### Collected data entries
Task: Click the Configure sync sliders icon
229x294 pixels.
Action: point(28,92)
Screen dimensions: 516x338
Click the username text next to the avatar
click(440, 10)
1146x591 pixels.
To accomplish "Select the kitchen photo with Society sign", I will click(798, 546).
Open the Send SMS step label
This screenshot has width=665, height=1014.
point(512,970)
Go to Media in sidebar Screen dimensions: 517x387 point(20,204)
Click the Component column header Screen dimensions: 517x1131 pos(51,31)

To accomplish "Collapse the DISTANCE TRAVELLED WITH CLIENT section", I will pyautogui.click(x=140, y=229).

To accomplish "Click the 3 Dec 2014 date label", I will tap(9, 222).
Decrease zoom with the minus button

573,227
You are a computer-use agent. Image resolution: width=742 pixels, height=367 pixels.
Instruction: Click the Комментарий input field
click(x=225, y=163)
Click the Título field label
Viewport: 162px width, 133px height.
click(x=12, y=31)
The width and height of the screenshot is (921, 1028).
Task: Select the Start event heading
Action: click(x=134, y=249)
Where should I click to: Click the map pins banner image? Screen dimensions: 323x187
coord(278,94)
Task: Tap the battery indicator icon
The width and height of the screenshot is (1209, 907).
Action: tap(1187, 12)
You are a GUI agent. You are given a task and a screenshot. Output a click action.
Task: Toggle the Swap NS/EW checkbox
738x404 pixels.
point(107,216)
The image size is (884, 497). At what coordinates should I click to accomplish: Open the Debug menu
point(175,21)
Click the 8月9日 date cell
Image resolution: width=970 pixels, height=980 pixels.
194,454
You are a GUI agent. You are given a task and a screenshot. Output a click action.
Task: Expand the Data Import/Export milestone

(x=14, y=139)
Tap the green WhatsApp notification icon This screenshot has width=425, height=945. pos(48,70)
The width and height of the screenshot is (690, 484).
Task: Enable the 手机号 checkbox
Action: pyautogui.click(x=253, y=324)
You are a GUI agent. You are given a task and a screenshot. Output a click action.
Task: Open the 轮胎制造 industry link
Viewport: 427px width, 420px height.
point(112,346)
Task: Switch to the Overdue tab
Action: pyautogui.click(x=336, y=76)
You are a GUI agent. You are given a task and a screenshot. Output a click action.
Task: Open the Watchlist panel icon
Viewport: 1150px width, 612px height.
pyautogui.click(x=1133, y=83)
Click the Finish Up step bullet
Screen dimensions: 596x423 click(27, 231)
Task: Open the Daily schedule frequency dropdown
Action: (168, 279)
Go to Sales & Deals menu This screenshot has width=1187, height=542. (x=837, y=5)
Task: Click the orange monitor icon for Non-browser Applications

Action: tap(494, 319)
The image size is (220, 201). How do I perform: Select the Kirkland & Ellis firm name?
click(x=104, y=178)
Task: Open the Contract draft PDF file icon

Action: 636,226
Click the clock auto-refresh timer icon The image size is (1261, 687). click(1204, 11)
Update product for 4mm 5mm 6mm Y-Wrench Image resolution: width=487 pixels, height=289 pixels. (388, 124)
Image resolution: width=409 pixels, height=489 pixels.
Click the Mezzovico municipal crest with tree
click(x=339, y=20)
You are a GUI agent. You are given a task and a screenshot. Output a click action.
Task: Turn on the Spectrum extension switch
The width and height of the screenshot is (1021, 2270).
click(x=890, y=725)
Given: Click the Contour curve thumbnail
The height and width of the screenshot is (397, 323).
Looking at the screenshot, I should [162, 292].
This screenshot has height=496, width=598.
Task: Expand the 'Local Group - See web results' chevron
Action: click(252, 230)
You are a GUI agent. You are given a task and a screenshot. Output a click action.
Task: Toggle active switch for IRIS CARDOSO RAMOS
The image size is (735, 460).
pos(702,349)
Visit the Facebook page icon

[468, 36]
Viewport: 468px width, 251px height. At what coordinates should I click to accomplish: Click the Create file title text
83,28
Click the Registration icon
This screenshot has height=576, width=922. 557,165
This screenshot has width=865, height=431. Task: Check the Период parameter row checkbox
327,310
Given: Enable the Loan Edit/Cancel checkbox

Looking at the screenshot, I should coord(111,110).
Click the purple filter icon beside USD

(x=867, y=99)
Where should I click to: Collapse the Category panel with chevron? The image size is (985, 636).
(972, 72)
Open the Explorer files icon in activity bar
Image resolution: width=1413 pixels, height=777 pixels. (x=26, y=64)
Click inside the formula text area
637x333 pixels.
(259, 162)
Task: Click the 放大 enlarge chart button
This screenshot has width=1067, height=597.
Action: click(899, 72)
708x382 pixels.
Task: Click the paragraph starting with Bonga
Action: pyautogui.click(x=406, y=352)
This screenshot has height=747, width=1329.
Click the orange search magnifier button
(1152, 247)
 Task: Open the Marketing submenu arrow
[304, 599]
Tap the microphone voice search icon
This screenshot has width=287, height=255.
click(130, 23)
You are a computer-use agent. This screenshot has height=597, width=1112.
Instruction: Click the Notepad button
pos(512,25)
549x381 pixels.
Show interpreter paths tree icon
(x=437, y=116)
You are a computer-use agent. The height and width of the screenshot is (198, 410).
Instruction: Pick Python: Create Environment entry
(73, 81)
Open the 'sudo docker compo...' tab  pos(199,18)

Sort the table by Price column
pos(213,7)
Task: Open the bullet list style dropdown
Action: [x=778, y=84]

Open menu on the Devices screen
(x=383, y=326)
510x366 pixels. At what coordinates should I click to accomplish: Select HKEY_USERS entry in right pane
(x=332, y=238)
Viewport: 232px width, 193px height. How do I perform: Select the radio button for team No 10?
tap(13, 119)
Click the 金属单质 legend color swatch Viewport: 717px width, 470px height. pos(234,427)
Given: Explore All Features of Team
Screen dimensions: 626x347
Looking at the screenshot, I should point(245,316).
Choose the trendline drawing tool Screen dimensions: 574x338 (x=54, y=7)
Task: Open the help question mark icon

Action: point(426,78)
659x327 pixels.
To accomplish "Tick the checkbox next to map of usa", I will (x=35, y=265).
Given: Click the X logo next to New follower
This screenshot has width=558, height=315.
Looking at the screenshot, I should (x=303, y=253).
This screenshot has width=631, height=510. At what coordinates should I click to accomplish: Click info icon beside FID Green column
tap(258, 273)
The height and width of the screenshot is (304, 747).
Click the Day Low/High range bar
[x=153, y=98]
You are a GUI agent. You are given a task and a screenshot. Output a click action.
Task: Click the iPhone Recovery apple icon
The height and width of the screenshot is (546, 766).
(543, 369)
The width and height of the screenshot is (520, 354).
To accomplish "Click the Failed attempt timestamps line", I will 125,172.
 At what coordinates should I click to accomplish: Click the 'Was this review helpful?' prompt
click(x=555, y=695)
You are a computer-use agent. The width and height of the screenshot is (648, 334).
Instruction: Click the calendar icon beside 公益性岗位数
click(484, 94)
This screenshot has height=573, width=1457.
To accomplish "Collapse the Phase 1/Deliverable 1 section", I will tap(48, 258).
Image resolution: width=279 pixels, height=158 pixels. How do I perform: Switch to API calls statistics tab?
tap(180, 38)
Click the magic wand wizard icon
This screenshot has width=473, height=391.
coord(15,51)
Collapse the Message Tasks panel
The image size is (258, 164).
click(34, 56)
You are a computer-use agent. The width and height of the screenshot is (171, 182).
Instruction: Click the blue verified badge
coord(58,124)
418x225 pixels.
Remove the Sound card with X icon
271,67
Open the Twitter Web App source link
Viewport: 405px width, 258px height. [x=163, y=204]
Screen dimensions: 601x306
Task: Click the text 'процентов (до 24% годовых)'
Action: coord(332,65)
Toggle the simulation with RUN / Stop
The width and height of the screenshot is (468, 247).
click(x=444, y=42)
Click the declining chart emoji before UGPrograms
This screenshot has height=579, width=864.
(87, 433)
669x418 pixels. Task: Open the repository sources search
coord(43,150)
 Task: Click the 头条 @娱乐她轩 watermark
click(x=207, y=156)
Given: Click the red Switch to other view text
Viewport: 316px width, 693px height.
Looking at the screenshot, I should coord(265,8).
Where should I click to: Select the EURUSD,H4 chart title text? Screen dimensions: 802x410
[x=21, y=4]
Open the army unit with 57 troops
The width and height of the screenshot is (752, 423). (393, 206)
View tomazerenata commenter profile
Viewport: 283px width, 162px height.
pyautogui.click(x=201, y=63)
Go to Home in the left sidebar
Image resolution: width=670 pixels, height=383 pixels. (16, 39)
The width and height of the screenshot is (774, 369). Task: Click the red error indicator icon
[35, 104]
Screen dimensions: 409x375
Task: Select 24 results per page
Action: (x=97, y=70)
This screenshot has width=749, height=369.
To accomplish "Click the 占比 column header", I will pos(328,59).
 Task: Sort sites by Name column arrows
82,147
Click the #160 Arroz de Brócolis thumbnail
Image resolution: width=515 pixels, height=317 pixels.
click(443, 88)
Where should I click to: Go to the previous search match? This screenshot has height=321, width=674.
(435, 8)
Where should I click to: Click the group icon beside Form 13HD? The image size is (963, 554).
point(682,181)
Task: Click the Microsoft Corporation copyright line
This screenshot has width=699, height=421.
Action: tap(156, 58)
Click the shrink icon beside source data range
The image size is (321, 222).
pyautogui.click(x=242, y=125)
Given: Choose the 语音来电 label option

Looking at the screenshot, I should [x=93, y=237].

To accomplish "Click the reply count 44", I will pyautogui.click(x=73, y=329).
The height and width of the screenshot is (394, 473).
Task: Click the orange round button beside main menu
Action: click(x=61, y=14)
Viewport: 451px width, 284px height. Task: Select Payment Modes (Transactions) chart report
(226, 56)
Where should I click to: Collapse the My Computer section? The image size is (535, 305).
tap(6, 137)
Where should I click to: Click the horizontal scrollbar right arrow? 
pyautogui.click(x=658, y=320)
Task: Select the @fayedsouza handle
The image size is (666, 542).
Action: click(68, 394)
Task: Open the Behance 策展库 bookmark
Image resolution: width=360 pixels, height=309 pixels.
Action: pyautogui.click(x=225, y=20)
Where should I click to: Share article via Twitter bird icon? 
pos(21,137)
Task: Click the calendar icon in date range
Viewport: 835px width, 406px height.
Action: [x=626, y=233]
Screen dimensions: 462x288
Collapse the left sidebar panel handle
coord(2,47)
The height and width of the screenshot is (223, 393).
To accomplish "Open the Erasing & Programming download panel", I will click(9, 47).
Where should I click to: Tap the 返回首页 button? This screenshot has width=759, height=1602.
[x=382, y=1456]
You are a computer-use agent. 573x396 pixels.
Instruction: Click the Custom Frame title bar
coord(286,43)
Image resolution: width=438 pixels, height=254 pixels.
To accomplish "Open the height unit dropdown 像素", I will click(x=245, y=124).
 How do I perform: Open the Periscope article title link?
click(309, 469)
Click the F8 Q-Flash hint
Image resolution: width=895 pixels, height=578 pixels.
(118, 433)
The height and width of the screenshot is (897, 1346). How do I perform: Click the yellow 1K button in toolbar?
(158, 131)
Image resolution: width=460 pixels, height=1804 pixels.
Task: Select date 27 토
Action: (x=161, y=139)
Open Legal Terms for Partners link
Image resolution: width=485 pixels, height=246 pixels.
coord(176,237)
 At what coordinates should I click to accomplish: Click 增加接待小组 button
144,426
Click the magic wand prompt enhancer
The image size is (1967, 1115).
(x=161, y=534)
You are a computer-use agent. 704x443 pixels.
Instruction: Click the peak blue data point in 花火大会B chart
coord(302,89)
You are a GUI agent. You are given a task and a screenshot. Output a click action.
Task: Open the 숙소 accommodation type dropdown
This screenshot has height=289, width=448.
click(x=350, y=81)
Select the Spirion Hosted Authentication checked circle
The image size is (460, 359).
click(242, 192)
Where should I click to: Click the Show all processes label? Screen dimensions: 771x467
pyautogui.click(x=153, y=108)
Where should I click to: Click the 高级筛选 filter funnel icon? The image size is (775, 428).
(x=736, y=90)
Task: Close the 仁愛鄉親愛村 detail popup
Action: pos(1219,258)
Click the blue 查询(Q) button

### Exercise prompt
Copy all lines of the records in which the string "thumbnail" can be found.

### Response area
Given: Click the Contour curve thumbnail
Click the #160 Arroz de Brócolis thumbnail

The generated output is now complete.